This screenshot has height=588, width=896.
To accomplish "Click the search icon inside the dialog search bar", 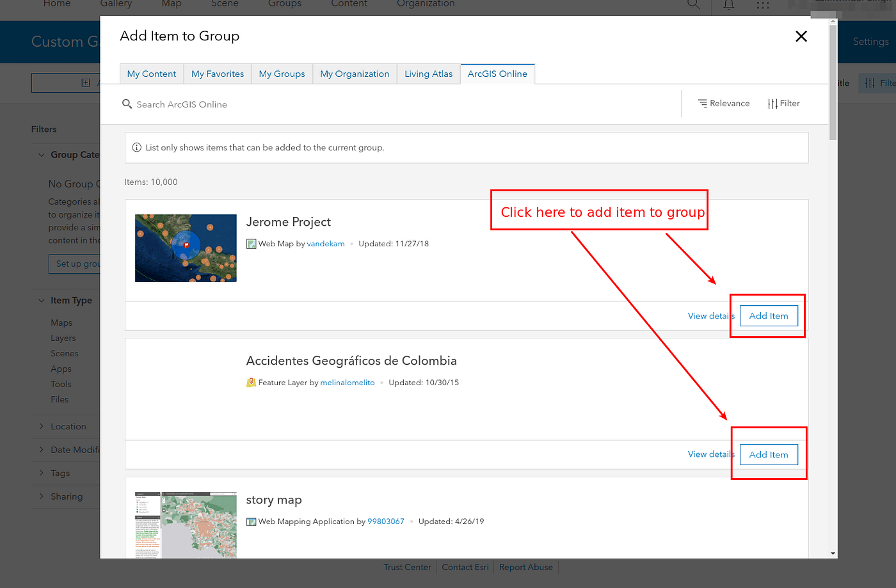I will pos(127,104).
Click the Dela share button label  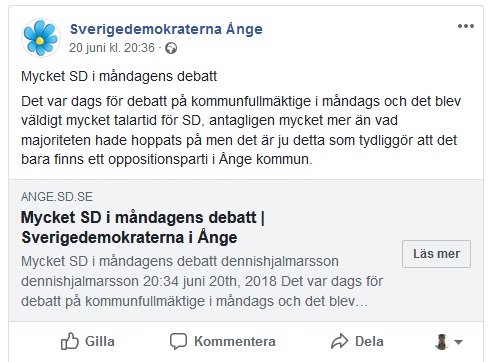(369, 341)
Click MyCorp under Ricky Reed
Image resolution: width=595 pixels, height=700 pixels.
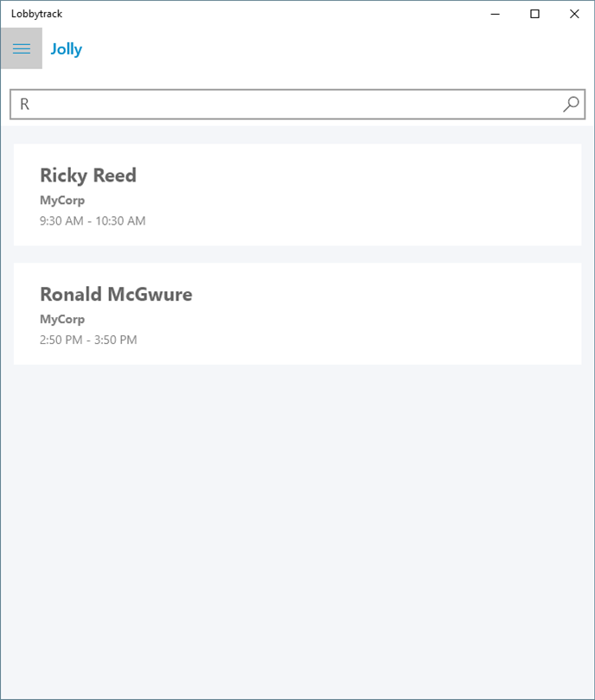(62, 200)
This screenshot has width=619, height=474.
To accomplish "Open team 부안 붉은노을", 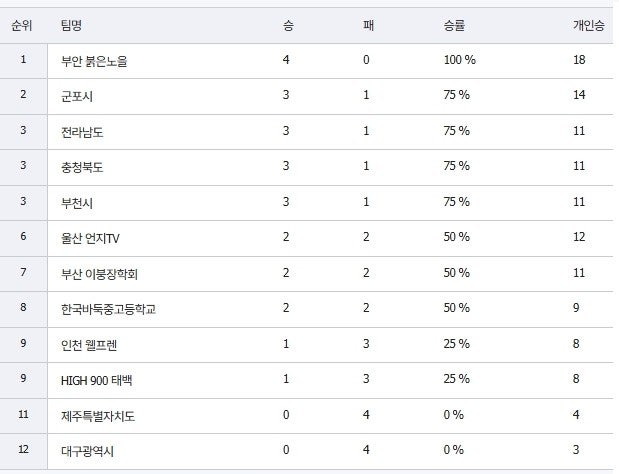I will click(94, 61).
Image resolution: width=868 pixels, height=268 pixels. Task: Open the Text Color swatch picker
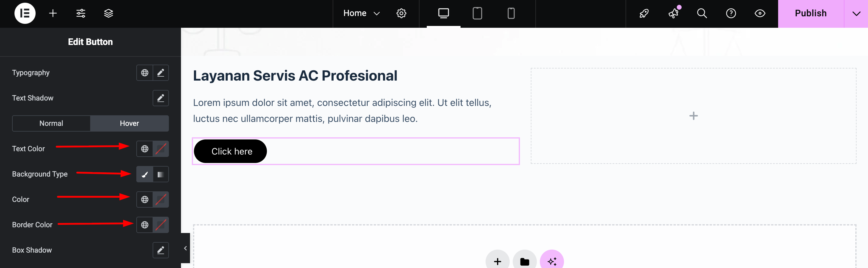(161, 149)
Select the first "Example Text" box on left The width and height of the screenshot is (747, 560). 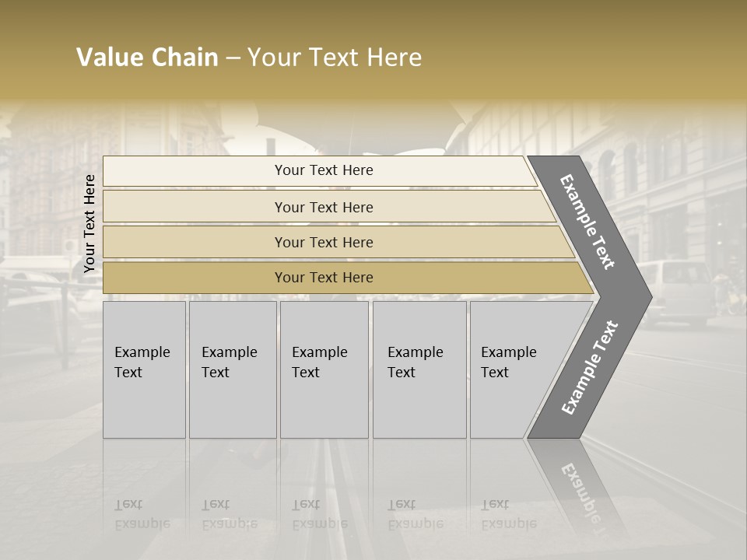click(144, 369)
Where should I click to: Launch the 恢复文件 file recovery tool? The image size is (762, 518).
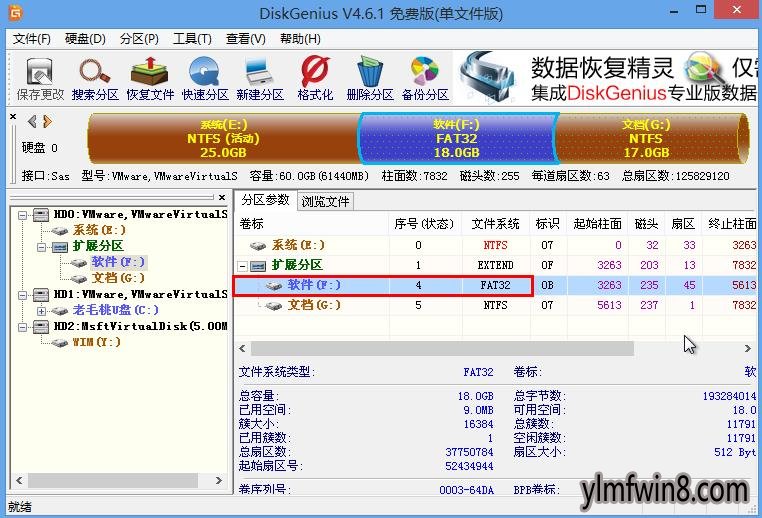(150, 78)
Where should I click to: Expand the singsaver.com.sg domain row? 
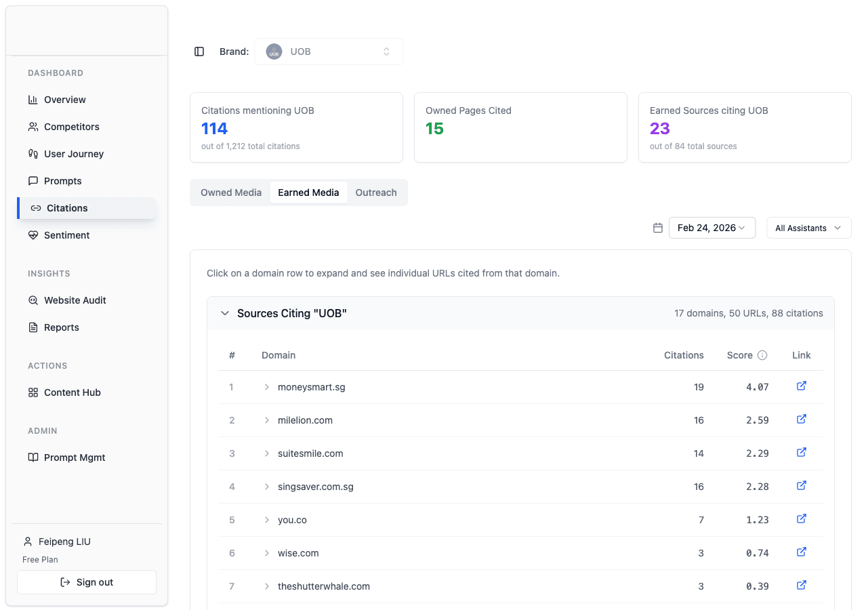tap(267, 487)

• [WHAT YOU WILL DO]: Transcribe exactly the line that contains "Where should I click to: Expand" and each line after it through the end of the listing. Leave out the pictures.

• [SOLUTION TO THE PROBLEM]:
Where should I click to: Expand the singsaver.com.sg domain row? 
tap(267, 487)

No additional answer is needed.